Priorities have to be set early so that you know what's going to be sacrificed when business life and personal life butt heads. Or vice versa. It may very well be that you'll have to destroy one to save the other, so know in advance which is more important in case you have to cowboy up and put half your life on the chopping block.
Dividing up authority (and financial responsibility) may be a noble idea on paper, but a lot of people find that it's not the most efficient way to run a company. While there are times when equality is the best way to go, newly minted family business owners fail to keep in mind that relatives are already bringing in a preset power dynamic to work. That doesn't just shut down during the workday. Power struggles can affect not only day-to-day activities, but also result in massive amounts of energy wasted on long-term competition for authority positions. It's not exactly democratic, but an uneven distribution of executive power at least lets everybody know where they stand.

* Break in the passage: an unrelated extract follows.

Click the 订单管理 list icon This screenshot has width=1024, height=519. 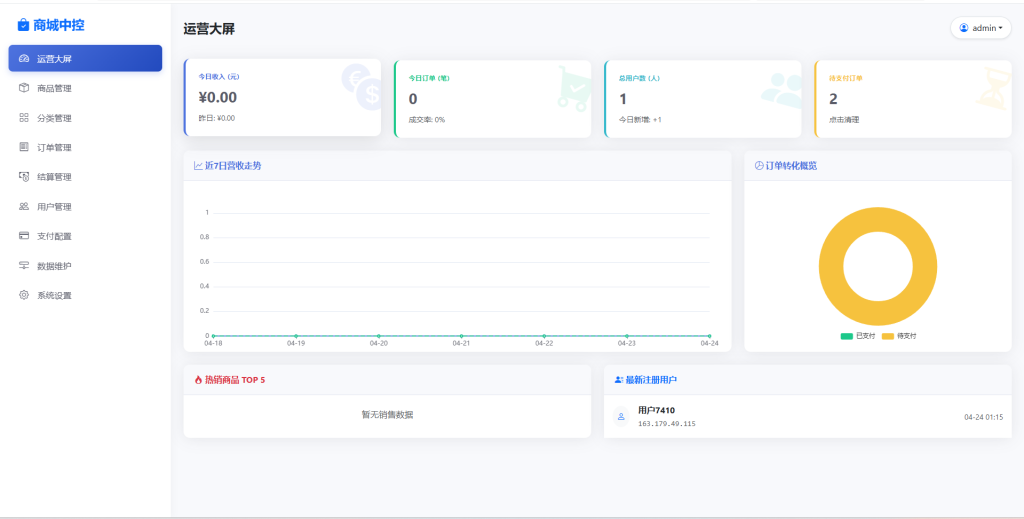point(24,147)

The family you go into business with isn't going to stay the same. Status quo for the family doesn't equal status quo for business. Long sickness, a new marriage, divorce, adorable babies -- all can affect the amount of time a family member has to contribute to the business.
When a family dynamic shifts, it's not just an issue of one person picking up the slack. Often in small family businesses, every member has an irreplaceable role to fill. Make sure that you have someone waiting in the wings (or at least a back-up plan) for life's inevitable personal hiccups.

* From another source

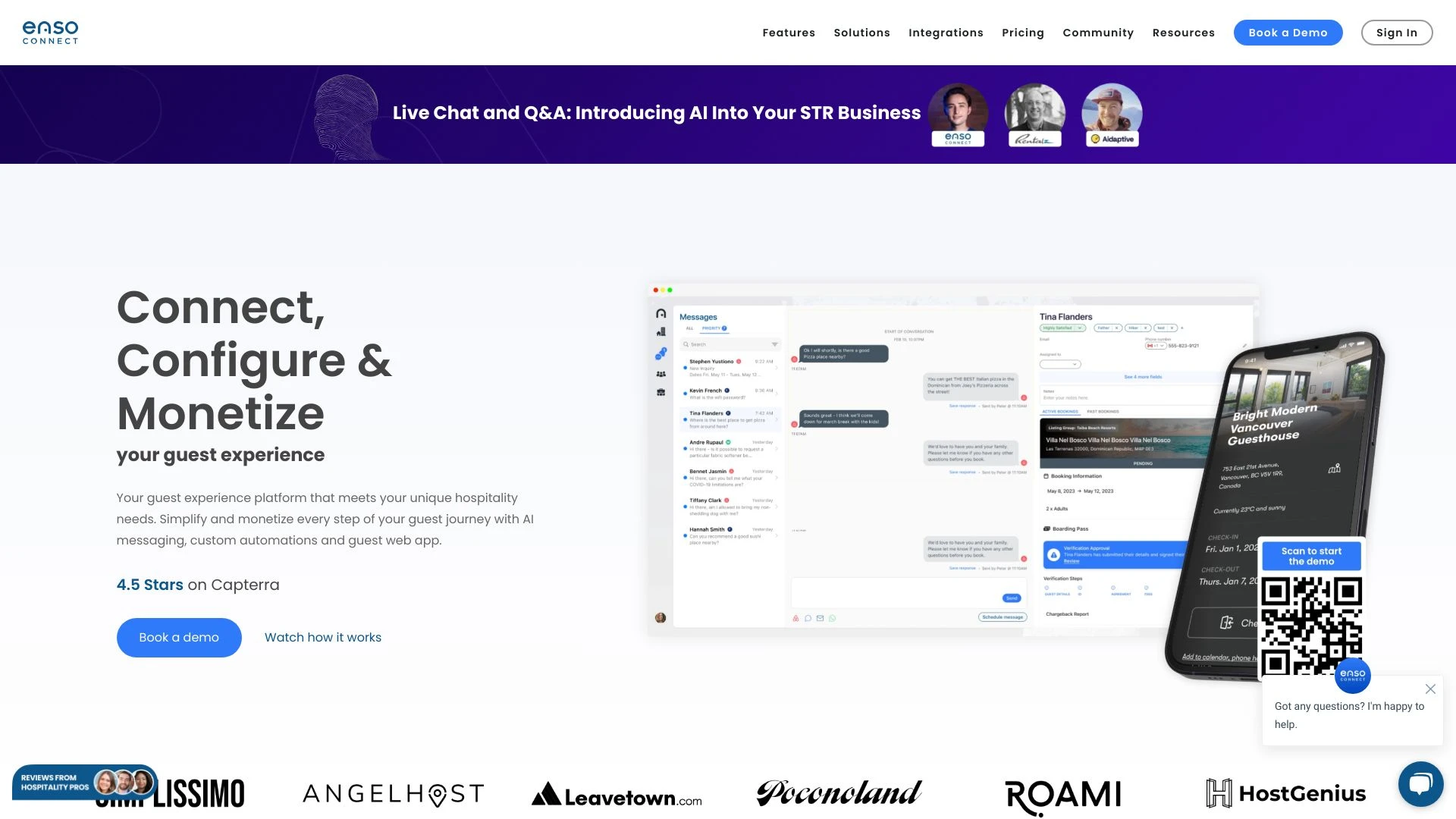Click the Enso Connect logo icon
Image resolution: width=1456 pixels, height=819 pixels.
click(50, 31)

The more complicated the family and the more people involved in the business, the more likely there are to be fights. Actually, scratch that. No matter how few people or how little money is invested, there are bound to be fights. If you're starting a family business, you should know that disagreements are in your future, sure as tax season and the grave. Be prepared.
Have a procedure for dispute resolution staked out in advance, like a limited partnership agreement that allows for settlement through professional mediation. It's even possible to discourage abuse by structuring the agreement so that the losing party is responsible for the cost of mediation.
If you're planning on cosigning a business loan with someone, make sure you understand what you're doing. First, you're not just vouching for someone when you cosign a loan. You're agreeing to pay in full if he defaults, and if he misses even a single payment, you're liable for the debt. Second, never forget that the person you're cosigning for is a real-live credit risk -- if he had good credit, he wouldn't need a cosigner. Also, if possible, make sure that whatever is being bought with the loan is at least partially under your name so that you have some recourse should things go south.
Finally, know that defaulting on that loan could be disastrous for your relationship with the cosigner. If you have a nagging voice in the back of your head telling you that it's a bad idea, listen to that voice.
We're not saying that you should never lend money to family members. It's an unavoidable opportunity to help people, especially in business situations where practicality and blood ties can make it necessary. At the same time, we would also like to say that no one should ever lend money to family members.
If practicality demands that money be loaned within the family, both the borrower and the lender need to examine the emotional complications that come with the loan. Is it motivated by a sense of guilt? Is it a test of the borrower's reliability? Is it going to change the way the two parties treat each other on a day-to-day basis? Enormous red warning lights and sirens should be going off in everyone's brains if the transaction is anything other than purely financial.